Kontext: Martin Luther King Jr. und die Vereinigten Staaten im April 1968
Die Ermordung von Martin Luther King Jr. war eines der erschütternden Ereignisse des Jahres 1968, die es zu einem der turbulentesten und folgenreichsten Jahre der amerikanischen Geschichte machten. Die Bürgerrechtsbewegung, der Vietnamkrieg und die Antikriegsbewegung waren zu Beginn des Jahres in vollem Gange. Kings Widerstand gegen den Vietnamkrieg hatte sich seit 1965 stetig verstärkt, obwohl er anfangs zögerte, die Kriegsführung von Präsident Lyndon B. Johnson, der ein wichtiger Verbündeter bei den Bemühungen um die Verabschiedung des Bürgerrechtsgesetzes von 1964 und des Wahlrechtsgesetzes von 1965 gewesen war, deutlich zu kritisieren. Als die Kriegsanstrengungen jedoch begannen, die Mittel für Johnsons Plan der Großen Gesellschaft zu entziehen, wurde King zu einem lautstarken Kritiker, und seine Opposition gegen den Krieg weitete sich zu einer radikaleren Kritik an dem aus, was er als US-Militarismus und Imperialismus ansah.
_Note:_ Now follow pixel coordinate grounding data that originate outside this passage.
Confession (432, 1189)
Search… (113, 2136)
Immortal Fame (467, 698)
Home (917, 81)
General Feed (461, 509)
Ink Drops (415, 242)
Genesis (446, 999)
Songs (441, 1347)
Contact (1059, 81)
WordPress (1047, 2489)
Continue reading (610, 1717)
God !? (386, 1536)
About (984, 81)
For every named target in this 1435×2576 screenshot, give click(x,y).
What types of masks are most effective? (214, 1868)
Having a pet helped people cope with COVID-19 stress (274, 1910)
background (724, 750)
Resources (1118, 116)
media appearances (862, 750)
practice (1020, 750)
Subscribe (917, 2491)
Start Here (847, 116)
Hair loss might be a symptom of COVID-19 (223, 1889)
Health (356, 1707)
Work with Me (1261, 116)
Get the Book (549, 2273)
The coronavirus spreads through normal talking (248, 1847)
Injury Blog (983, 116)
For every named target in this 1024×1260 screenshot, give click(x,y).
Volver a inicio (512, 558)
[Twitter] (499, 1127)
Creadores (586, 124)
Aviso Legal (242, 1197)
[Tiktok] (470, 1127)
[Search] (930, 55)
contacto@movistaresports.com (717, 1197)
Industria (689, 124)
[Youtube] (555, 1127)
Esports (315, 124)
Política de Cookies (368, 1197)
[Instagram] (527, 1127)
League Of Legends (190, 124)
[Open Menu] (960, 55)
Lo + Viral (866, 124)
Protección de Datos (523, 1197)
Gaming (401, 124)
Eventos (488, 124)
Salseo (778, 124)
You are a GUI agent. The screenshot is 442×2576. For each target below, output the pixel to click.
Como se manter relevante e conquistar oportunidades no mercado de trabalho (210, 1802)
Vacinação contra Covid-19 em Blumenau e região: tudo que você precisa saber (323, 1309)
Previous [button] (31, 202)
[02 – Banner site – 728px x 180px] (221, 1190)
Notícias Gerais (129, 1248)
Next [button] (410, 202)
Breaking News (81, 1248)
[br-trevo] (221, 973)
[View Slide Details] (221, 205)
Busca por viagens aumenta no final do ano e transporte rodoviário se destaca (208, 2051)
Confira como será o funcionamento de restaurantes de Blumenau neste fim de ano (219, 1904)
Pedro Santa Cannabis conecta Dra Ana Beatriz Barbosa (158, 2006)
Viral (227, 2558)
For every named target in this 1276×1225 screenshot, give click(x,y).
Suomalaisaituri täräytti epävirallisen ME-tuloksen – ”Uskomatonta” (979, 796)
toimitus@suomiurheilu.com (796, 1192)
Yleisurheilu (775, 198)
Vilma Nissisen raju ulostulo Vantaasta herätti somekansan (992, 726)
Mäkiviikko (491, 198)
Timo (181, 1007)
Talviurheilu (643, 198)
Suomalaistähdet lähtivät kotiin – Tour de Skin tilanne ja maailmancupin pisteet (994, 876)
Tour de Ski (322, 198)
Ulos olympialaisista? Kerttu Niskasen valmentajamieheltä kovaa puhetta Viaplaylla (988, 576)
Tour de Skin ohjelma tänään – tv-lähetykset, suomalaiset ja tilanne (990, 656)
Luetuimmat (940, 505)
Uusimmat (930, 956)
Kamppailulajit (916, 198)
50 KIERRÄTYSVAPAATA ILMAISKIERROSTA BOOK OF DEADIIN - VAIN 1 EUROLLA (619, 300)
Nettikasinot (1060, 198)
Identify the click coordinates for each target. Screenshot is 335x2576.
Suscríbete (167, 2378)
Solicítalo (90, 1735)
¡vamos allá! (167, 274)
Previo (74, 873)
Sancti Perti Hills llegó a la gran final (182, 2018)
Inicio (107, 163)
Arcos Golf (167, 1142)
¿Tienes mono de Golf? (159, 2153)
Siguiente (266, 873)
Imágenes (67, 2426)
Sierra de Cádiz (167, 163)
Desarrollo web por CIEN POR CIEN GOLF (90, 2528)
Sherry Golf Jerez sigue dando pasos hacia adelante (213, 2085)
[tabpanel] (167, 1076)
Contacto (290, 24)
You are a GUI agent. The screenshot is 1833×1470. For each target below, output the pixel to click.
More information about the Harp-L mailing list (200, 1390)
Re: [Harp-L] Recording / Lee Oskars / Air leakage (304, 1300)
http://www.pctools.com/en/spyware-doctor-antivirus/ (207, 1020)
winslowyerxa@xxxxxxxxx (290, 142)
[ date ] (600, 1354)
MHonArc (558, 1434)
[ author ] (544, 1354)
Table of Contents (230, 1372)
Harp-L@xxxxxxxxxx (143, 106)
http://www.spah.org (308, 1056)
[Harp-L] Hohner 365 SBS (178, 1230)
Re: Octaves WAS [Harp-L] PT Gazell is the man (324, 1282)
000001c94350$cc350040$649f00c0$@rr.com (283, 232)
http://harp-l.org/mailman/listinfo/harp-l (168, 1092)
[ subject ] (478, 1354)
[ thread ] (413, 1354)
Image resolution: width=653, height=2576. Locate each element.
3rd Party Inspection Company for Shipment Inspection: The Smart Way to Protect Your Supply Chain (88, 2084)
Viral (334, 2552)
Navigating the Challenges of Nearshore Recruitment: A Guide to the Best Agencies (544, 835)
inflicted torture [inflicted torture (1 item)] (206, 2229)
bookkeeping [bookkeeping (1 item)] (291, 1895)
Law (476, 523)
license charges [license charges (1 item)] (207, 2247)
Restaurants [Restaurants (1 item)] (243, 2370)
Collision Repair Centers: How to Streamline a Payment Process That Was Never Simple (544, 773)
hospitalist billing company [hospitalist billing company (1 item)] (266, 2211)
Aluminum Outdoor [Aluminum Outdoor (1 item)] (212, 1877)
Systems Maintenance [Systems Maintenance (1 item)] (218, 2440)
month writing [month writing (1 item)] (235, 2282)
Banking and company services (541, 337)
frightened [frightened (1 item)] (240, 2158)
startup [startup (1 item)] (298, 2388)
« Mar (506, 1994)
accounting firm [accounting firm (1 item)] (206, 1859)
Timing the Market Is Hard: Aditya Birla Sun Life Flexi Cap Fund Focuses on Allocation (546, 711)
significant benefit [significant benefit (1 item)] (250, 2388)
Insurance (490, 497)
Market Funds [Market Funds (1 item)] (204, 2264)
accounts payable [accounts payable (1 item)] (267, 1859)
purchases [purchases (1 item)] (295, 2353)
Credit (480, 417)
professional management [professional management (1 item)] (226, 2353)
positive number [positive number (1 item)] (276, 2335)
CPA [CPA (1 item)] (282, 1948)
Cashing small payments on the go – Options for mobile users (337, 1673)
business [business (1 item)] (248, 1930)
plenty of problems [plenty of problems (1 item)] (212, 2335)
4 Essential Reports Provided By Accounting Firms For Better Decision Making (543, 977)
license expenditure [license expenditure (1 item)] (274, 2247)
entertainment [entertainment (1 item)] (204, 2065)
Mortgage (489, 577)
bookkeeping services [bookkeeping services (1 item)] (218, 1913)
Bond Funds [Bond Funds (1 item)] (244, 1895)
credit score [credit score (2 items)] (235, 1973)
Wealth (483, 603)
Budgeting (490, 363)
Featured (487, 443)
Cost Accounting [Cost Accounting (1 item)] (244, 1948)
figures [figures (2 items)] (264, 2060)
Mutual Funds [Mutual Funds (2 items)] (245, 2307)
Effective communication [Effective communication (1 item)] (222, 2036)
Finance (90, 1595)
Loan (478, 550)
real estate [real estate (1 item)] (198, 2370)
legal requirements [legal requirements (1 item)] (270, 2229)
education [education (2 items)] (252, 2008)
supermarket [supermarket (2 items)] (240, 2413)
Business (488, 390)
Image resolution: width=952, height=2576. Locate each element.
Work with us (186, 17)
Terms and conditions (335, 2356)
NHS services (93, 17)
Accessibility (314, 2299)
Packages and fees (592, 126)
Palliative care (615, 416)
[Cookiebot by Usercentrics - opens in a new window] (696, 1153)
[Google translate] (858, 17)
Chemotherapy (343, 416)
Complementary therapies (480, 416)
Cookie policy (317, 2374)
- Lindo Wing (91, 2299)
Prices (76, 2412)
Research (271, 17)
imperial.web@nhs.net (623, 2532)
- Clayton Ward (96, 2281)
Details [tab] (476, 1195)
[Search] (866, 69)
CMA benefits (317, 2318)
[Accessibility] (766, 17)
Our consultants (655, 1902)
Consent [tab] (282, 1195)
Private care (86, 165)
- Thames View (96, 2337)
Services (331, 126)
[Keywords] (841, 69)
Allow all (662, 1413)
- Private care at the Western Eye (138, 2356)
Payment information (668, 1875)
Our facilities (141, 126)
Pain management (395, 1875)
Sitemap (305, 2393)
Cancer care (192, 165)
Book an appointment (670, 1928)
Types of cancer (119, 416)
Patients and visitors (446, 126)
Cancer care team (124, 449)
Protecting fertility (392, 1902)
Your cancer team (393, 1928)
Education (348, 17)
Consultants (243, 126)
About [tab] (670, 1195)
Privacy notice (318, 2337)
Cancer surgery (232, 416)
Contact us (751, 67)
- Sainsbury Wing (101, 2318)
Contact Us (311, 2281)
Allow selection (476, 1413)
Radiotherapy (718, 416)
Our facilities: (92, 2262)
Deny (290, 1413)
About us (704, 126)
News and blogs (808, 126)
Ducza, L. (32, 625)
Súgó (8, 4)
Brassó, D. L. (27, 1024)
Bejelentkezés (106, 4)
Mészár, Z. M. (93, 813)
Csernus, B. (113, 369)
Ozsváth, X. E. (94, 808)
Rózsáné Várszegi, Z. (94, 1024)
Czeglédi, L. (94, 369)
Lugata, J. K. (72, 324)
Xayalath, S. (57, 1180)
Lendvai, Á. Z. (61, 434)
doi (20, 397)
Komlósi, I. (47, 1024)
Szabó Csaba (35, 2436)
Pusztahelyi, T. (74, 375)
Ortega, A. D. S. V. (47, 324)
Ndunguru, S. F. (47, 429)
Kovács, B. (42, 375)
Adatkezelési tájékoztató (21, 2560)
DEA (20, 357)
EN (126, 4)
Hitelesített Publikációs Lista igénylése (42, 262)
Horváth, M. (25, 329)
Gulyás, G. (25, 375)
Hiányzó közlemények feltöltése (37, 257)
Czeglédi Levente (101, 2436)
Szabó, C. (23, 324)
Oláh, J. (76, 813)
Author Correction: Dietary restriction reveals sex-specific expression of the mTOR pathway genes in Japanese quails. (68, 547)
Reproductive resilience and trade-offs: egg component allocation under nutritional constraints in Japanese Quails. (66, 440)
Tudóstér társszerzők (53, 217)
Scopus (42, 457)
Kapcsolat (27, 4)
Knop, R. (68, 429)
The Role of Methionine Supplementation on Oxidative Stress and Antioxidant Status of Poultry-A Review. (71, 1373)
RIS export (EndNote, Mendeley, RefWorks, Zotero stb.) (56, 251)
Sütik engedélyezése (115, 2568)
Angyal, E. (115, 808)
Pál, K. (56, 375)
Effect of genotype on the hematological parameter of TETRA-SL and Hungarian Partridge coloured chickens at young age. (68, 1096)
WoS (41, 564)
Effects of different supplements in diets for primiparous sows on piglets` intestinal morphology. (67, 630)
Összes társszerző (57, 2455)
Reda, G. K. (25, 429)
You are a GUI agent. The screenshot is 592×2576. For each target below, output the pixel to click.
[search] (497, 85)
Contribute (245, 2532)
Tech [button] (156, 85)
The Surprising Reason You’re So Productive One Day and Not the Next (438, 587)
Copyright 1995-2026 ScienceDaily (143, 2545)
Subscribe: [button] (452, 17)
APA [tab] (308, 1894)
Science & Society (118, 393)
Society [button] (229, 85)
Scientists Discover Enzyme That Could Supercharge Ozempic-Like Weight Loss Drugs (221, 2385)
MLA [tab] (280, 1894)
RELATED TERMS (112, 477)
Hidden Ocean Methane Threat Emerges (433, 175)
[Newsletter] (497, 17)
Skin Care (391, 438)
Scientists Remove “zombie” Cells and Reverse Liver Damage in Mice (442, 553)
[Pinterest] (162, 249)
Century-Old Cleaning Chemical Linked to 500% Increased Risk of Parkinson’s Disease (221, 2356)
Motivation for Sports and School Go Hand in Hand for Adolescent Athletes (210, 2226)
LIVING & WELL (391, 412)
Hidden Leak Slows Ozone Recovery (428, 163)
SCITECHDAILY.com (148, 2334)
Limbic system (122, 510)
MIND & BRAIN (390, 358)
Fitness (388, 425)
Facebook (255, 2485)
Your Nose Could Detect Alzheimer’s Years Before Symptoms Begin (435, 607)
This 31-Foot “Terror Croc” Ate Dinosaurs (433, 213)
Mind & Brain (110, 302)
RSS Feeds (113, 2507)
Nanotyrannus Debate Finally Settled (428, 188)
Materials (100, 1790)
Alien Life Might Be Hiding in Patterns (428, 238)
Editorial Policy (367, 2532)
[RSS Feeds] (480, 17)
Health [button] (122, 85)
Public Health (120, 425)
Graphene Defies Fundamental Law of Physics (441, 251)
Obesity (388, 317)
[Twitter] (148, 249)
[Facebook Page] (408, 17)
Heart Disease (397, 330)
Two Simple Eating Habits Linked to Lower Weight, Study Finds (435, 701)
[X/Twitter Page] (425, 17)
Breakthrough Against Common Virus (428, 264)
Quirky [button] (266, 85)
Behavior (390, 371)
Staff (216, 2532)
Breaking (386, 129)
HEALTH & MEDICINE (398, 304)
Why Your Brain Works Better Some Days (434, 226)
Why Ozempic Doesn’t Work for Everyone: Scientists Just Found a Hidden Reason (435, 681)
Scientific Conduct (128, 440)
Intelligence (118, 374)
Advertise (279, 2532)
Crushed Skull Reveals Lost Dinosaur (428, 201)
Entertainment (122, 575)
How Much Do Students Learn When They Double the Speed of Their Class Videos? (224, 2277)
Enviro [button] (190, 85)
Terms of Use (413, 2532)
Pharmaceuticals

King nahm auch den amerikanischen Kapitalismus aufs Korn und begann, die Ungleichheit nicht nur in Bezug auf die Rasse, sondern auch auf die Wirtschaft darzustellen. „Beyond Vietnam“, die Rede, die er am 4. April 1967, genau ein Jahr vor seinem Tod, in der Riverside Church in New York City hielt, brachte all diese Elemente in einer Rede zusammen, die seine Ablehnung des Krieges deutlich machte.
Eine Reihe von Mainstream-Publikationen, darunter die New York Times und die Washington Post, waren der Meinung, King sei mit seiner Rede zu weit gegangen. Er hatte bereits begonnen, sich zwischen den Stühlen zu bewegen. Viele Weiße hielten ihn für einen gefährlichen Radikalen. Andererseits war eine wachsende Zahl militanter Afroamerikaner trotz seiner zunehmend radikalen Botschaft ungeduldig geworden mit seinen gewaltfreien Methoden und dem ihrer Meinung nach mangelnden Erfolg seiner Bürgerrechtsbemühungen in den Städten des Nordens. Seit seinen Triumphen im Süden beim Montgomery-Busboykott, der Birmingham-Kampagne und dem Selma-Marsch waren einige Jahre vergangen.
Im November 1967 veranlasste Kings Sorge um die wirtschaftliche Ungleichheit ihn und die Southern Christian Leadership Conference (SCLC) dazu, eine Kampagne für die Armen (Poor People’s Campaign) ins Leben zu rufen, die in einem großen Marsch auf Washington, D.C., gipfeln sollte. Am 30. Januar startete Nordvietnam die Tet-Offensive, einen Großangriff in Südvietnam, der die Amerikaner und Südvietnamesen wochenlang in Bedrängnis brachte. Die Tragweite dieses schockierenden Angriffs und insbesondere die Bilder der Kämpfe in und um die US-Botschaft in Saigon (heute Ho-Chi-Minh-Stadt) widerlegten auf dramatische Weise die Behauptung der US-Regierung, die Amerikaner und Südvietnamesen hätten den Krieg fest im Griff. Der Widerstand gegen den Krieg führte zu Johnsons Niederlage gegen den Antikriegskandidaten Senator Eugene McCarthy bei den Vorwahlen der Demokraten am 12. März 1968 in New Hampshire, gefolgt von der Ankündigung der Kandidatur von Senator Robert F. Kennedy (16. März) und dem Rückzug von Johnsons Kandidatur (31. März). Unterdessen wuchs die Popularität des republikanischen Spitzenkandidaten Richard Nixon bei der „schweigenden Mehrheit“, die den sozialen Wandel ablehnte und den Krieg unterstützte. Vor diesem Hintergrund und dem der Unruhen in Detroit und Newark im Jahr zuvor unterbrach King die Planung des Poor People’s March, um nach Memphis zu reisen und einen Streik der Arbeiter der Abwasserentsorgung zu unterstützen.